Hybrid on the Horizon

Time will tell which of these views will gain a foothold, but by then the issue may be moot. Last week, a group of vendors formed a new Hybrid Storage Alliance to develop standards around "hybrid drives" that combine magnetic disk with a buffer of non-volatile flash memory. The use of a capacious memory cache might help to reduce dramatically the actual number of seeks made to magnetic media because recently accessed data is maintained in the memory cache.

While initially aimed at improving the battery life of laptops running Microsoft’s new Vista operating system, the approach may become mainstream as disks grow bigger. At an International Disk Drive Equipment and Materials Association (IDEMA) seminar held in Santa Clara in early December, engineers were looking at the issue of growing drives to multi-TB capacities using PMR.

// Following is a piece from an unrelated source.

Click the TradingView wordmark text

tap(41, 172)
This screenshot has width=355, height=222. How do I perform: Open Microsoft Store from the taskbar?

From a cursory survey of the presentations and papers at the seminar, it is clear that current generation PMR drives will need to implement significant design changes to support multi-TB capacities. Current read-write head technologies will need to change to better align read heads over increasingly small bit locations and to read very small magnetic signals against increasingly significant background noise. Also discussed by the engineers was the potential for using more memory buffers, especially as the dynamics of bit storage on silicon and magnetics begin to converge.

The Superparamagnetic Effect has not gone away with the arrival of perpendicular recording; it has only been pushed back. For this reason, Seagate and the other PMR drive makers have been right not to hype their new technology. Drives do not operate in a vacuum and the latest generation of terabyte drives is no exception.

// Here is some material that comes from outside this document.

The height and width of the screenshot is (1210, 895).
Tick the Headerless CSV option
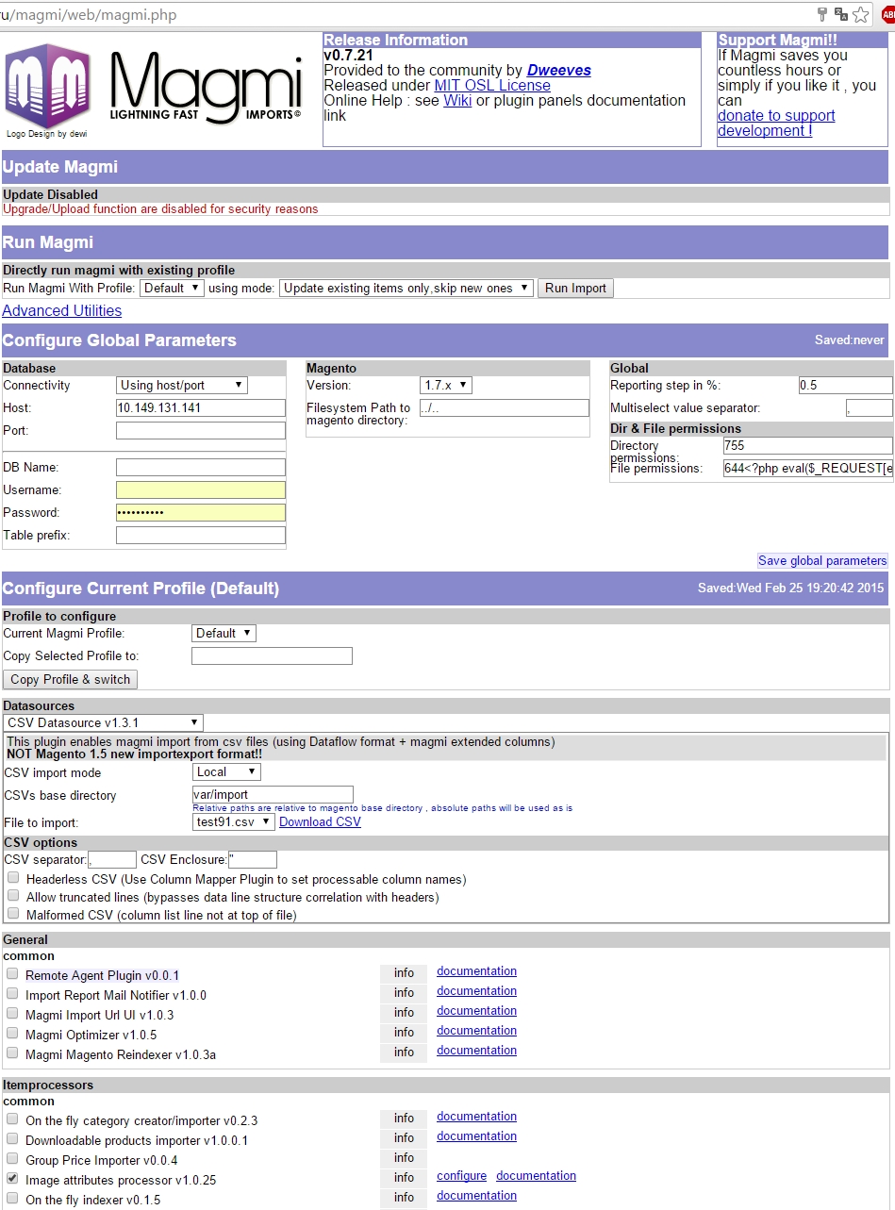[13, 877]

Going forward, storage infrastructure designers will need to think about the devices they deploy with a "generational" view—matching drive technologies, chip technologies, and network technologies to workload requirements and budgetary realities to maximize benefits of greater capacity while minimizing risks. Achieving a balance is likely to require diligent effort and the consideration of an increasingly complex number of technical variables.